→ **YOUR TASK**: From the entries below, reproduce exactly the line containing "MÁY PHAY CNC (183, 961)", the line containing "XE GẮP PHẾ LIỆU (185, 2059)", and every line in between, with nothing added.

=====

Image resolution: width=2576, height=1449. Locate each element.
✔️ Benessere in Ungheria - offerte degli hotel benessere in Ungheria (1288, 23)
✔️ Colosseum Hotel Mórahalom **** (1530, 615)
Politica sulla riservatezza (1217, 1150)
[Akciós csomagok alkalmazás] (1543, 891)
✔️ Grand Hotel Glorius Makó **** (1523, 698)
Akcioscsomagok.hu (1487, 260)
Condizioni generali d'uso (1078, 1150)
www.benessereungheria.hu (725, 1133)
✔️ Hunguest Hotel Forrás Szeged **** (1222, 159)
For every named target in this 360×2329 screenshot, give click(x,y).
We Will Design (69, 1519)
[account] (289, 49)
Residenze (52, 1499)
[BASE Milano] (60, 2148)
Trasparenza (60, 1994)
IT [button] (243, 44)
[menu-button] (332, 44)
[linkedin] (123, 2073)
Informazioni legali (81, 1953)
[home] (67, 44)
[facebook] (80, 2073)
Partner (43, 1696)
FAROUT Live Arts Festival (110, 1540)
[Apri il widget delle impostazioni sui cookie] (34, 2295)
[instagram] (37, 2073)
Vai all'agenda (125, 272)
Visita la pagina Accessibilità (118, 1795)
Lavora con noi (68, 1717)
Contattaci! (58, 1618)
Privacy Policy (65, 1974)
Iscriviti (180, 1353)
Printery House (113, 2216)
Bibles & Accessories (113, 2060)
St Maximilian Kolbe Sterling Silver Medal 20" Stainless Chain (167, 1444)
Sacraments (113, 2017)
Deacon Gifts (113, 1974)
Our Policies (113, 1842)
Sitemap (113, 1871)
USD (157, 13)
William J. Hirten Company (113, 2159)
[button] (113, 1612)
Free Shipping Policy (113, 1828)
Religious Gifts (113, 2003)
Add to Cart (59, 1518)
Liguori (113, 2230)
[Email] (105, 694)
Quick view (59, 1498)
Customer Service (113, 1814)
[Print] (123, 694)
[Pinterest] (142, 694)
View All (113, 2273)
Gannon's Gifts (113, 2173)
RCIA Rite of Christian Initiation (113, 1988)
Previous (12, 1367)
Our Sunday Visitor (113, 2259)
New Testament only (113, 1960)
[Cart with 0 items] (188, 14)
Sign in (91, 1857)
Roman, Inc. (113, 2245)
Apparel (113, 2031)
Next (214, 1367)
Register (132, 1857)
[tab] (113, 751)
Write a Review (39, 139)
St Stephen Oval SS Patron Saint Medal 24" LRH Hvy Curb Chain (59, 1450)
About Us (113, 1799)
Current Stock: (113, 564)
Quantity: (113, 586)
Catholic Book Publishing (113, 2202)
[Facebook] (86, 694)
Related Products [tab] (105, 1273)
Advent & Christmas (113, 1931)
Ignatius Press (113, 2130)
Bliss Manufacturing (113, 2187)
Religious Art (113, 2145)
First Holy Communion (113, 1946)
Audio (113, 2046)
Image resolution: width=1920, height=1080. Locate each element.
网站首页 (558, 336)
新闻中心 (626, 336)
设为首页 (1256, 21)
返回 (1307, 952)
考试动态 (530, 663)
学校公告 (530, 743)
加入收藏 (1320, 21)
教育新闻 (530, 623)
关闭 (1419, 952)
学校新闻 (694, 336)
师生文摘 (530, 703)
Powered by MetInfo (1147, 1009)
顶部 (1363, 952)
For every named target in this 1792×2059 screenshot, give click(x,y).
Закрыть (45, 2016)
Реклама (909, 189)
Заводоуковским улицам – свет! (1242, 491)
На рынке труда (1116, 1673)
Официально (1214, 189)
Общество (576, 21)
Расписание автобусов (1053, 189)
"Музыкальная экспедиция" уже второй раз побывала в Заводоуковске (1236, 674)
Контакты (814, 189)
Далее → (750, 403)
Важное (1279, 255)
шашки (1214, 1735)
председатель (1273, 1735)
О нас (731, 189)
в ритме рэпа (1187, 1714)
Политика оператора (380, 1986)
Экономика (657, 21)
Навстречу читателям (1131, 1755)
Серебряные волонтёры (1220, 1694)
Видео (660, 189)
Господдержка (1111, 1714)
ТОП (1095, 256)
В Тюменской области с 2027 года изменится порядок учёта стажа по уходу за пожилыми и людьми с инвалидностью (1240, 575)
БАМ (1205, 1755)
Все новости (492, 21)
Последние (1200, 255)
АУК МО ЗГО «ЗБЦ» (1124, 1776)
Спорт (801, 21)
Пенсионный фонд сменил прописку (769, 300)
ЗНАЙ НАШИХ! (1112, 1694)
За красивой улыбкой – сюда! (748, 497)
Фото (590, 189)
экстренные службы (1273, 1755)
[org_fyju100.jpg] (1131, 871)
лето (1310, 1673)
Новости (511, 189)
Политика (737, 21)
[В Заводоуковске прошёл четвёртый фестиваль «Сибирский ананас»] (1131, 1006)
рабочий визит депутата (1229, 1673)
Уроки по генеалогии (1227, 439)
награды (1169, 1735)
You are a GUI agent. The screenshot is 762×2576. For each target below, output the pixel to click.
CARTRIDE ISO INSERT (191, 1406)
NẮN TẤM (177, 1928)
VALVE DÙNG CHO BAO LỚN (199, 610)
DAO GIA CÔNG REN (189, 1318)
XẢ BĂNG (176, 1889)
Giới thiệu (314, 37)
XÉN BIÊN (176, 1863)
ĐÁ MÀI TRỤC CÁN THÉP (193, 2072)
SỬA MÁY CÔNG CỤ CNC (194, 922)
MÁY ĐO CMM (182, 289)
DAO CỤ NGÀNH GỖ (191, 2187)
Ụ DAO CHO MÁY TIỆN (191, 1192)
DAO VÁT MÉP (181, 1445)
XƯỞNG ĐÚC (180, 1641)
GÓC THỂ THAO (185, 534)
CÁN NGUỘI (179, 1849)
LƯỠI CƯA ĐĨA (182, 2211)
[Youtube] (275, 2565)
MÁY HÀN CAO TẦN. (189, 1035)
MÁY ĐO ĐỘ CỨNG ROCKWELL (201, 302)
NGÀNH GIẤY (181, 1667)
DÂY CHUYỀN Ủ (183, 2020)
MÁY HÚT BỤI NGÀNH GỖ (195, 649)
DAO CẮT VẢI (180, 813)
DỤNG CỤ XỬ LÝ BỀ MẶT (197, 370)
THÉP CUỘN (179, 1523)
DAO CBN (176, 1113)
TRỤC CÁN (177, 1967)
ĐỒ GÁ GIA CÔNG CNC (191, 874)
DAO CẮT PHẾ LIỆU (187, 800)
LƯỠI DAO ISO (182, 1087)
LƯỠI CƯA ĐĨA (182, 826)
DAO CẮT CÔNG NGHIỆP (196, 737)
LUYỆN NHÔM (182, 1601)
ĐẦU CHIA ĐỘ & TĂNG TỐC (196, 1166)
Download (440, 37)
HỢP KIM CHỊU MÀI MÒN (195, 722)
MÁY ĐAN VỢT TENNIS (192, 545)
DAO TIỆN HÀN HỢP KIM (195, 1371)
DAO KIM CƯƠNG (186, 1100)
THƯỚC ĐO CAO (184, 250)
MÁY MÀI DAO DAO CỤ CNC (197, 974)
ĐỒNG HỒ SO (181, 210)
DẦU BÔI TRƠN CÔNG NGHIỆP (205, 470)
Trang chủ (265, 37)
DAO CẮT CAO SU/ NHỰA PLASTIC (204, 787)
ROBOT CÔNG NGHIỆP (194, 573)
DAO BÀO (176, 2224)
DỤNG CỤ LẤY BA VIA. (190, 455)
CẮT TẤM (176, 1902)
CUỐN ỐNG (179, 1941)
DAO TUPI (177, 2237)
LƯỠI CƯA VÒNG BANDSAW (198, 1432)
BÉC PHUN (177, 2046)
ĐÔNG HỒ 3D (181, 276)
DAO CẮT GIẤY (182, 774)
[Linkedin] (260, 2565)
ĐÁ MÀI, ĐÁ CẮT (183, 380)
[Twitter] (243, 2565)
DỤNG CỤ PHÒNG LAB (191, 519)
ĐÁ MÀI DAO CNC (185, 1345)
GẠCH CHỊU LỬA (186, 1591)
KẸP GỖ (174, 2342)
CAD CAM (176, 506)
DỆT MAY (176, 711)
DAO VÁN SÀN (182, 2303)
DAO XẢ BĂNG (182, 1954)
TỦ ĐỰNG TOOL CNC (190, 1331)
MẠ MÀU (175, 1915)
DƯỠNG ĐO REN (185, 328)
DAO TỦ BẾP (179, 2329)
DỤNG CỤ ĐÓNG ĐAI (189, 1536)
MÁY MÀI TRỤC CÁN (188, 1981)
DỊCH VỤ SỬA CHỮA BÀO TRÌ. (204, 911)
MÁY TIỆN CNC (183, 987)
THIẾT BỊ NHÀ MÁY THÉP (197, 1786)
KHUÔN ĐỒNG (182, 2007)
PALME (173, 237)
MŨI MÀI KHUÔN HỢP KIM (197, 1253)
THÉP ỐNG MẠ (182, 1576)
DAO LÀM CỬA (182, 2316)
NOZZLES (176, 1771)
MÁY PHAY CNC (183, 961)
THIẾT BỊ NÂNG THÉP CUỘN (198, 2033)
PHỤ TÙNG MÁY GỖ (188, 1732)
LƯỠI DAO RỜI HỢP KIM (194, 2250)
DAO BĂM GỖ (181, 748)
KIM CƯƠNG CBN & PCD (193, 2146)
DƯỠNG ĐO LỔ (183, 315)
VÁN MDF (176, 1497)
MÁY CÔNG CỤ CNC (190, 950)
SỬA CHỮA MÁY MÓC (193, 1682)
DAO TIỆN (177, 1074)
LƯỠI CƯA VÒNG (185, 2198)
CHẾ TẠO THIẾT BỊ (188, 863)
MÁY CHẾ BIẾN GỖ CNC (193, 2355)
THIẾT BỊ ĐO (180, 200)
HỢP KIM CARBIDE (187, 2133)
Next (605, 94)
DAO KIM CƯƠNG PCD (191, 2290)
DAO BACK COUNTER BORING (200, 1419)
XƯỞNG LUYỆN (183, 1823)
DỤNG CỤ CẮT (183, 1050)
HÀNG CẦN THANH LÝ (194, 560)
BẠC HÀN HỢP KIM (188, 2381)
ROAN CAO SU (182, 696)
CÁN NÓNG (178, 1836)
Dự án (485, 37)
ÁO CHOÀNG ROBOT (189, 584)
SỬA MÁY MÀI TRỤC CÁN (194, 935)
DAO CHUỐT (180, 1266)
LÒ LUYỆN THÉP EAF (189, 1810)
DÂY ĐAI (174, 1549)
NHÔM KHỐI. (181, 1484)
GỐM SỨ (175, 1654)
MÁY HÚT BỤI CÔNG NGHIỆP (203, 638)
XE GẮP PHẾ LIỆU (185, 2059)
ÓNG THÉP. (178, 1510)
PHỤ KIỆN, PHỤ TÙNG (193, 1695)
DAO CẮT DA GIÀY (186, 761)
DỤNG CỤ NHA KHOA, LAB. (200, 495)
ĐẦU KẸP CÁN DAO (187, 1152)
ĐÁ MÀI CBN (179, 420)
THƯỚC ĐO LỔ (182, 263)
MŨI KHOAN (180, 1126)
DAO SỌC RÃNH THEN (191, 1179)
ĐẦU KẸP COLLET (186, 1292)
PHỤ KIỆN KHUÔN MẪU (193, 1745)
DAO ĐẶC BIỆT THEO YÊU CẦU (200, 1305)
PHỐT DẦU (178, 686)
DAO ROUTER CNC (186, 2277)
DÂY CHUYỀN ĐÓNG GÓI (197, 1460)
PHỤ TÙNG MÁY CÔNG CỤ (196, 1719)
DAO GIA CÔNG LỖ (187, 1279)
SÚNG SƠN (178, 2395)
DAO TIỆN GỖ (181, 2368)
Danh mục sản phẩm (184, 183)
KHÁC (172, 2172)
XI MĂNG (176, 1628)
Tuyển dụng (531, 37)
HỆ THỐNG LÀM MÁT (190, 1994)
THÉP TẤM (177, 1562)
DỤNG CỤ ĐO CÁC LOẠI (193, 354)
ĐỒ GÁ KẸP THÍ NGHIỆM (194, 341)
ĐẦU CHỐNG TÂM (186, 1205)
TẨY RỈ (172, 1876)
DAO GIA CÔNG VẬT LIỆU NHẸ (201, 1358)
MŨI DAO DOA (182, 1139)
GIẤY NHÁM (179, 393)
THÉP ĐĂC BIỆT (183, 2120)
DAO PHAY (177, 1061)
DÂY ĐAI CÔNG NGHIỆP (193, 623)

=====

→ **RESPONSE FOR THIS EXERCISE**:
MÁY PHAY CNC (183, 961)
THIẾT BỊ NÂNG THÉP CUỘN (198, 2033)
PHỤ TÙNG MÁY GỖ (188, 1732)
LƯỠI DAO RỜI HỢP KIM (194, 2250)
DAO BĂM GỖ (181, 748)
KIM CƯƠNG CBN & PCD (193, 2146)
DƯỠNG ĐO LỔ (183, 315)
VÁN MDF (176, 1497)
MÁY CÔNG CỤ CNC (190, 950)
SỬA CHỮA MÁY MÓC (193, 1682)
DAO TIỆN (177, 1074)
LƯỠI CƯA VÒNG (185, 2198)
CHẾ TẠO THIẾT BỊ (188, 863)
MÁY CHẾ BIẾN GỖ CNC (193, 2355)
THIẾT BỊ ĐO (180, 200)
HỢP KIM CARBIDE (187, 2133)
Next (605, 94)
DAO KIM CƯƠNG PCD (191, 2290)
DAO BACK COUNTER BORING (200, 1419)
XƯỞNG LUYỆN (183, 1823)
DỤNG CỤ CẮT (183, 1050)
HÀNG CẦN THANH LÝ (194, 560)
BẠC HÀN HỢP KIM (188, 2381)
ROAN CAO SU (182, 696)
CÁN NÓNG (178, 1836)
Dự án (485, 37)
ÁO CHOÀNG ROBOT (189, 584)
SỬA MÁY MÀI TRỤC CÁN (194, 935)
DAO CHUỐT (180, 1266)
LÒ LUYỆN THÉP EAF (189, 1810)
DÂY ĐAI (174, 1549)
NHÔM KHỐI. (181, 1484)
GỐM SỨ (175, 1654)
MÁY HÚT BỤI CÔNG NGHIỆP (203, 638)
XE GẮP PHẾ LIỆU (185, 2059)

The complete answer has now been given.